● Records for this exercise

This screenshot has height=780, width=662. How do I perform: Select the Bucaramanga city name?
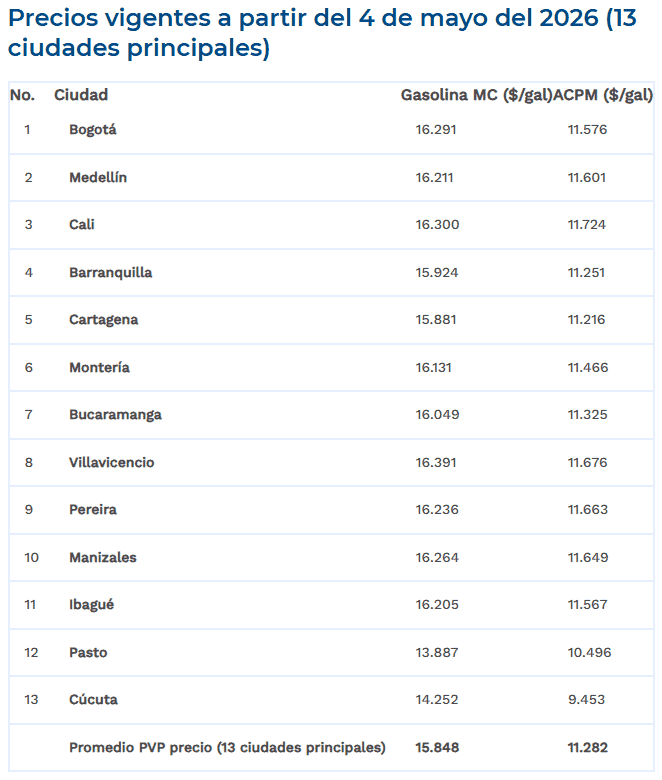tap(115, 415)
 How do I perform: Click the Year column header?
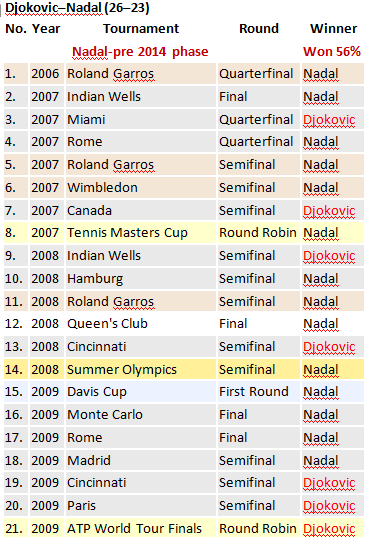[x=46, y=29]
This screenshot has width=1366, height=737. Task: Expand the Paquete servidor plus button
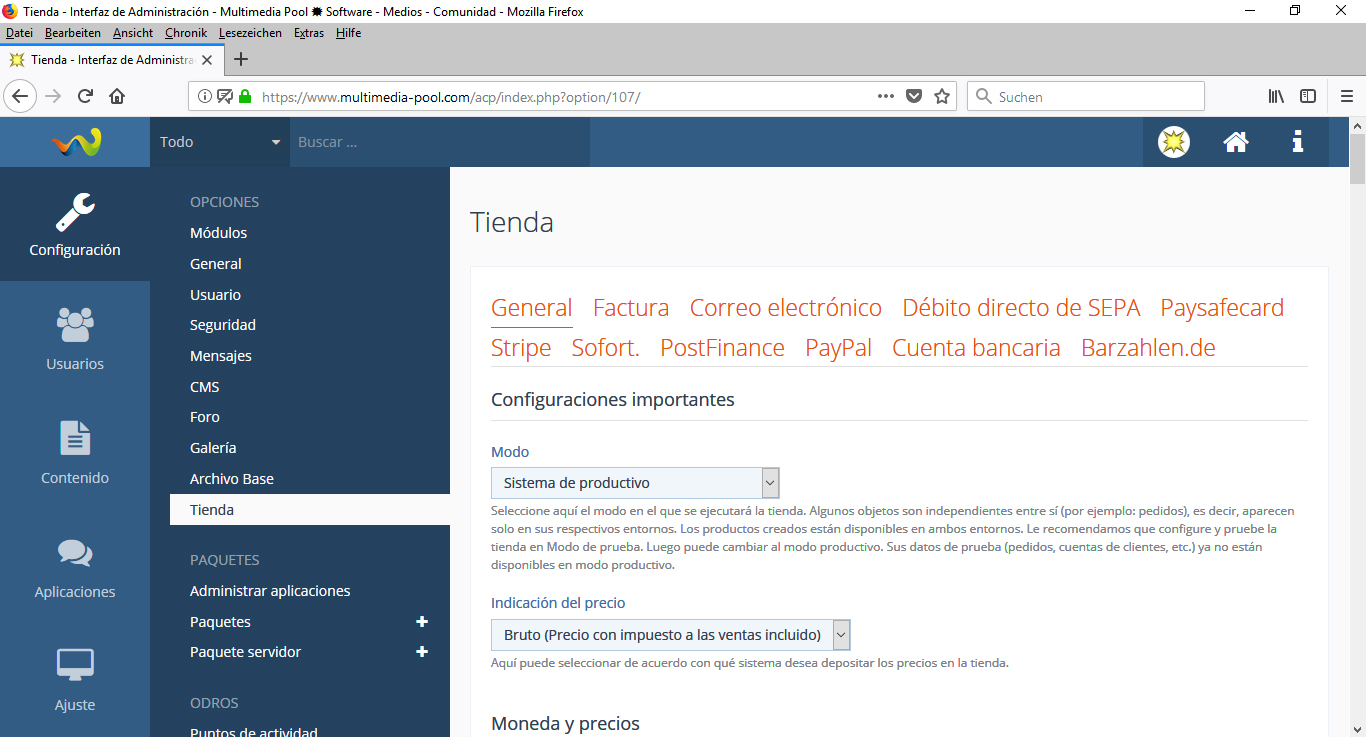[x=422, y=652]
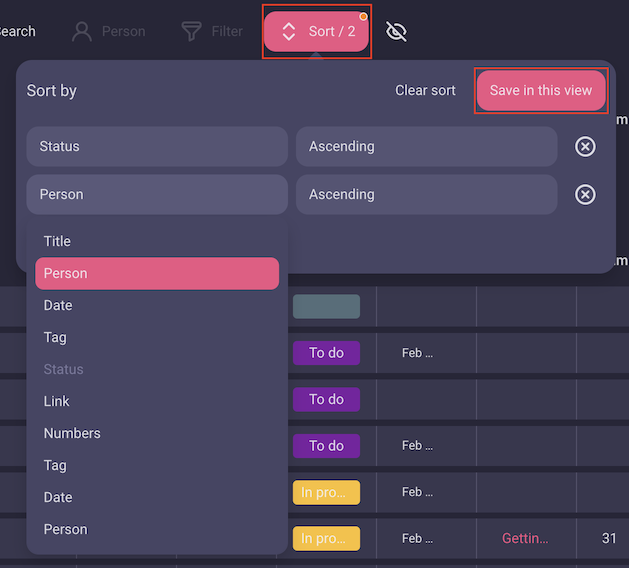Image resolution: width=629 pixels, height=568 pixels.
Task: Open Ascending order dropdown beside Person
Action: tap(426, 194)
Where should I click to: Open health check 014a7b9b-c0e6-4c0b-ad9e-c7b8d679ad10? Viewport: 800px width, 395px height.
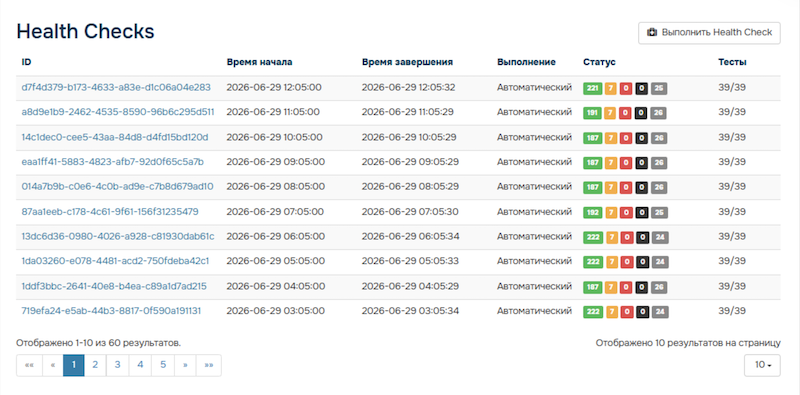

● What the task asks
Print only the lines running from the line that contains "This screenshot has width=1366, height=737." to the final line of the listing, both included. Omit every picture.

● Result for this exercise
This screenshot has width=1366, height=737. Task: Expand the Paquete servidor plus button
[x=422, y=652]
Image resolution: width=629 pixels, height=568 pixels.
Task: Open Ascending order dropdown beside Person
Action: tap(426, 194)
Where should I click to: Open health check 014a7b9b-c0e6-4c0b-ad9e-c7b8d679ad10? Viewport: 800px width, 395px height.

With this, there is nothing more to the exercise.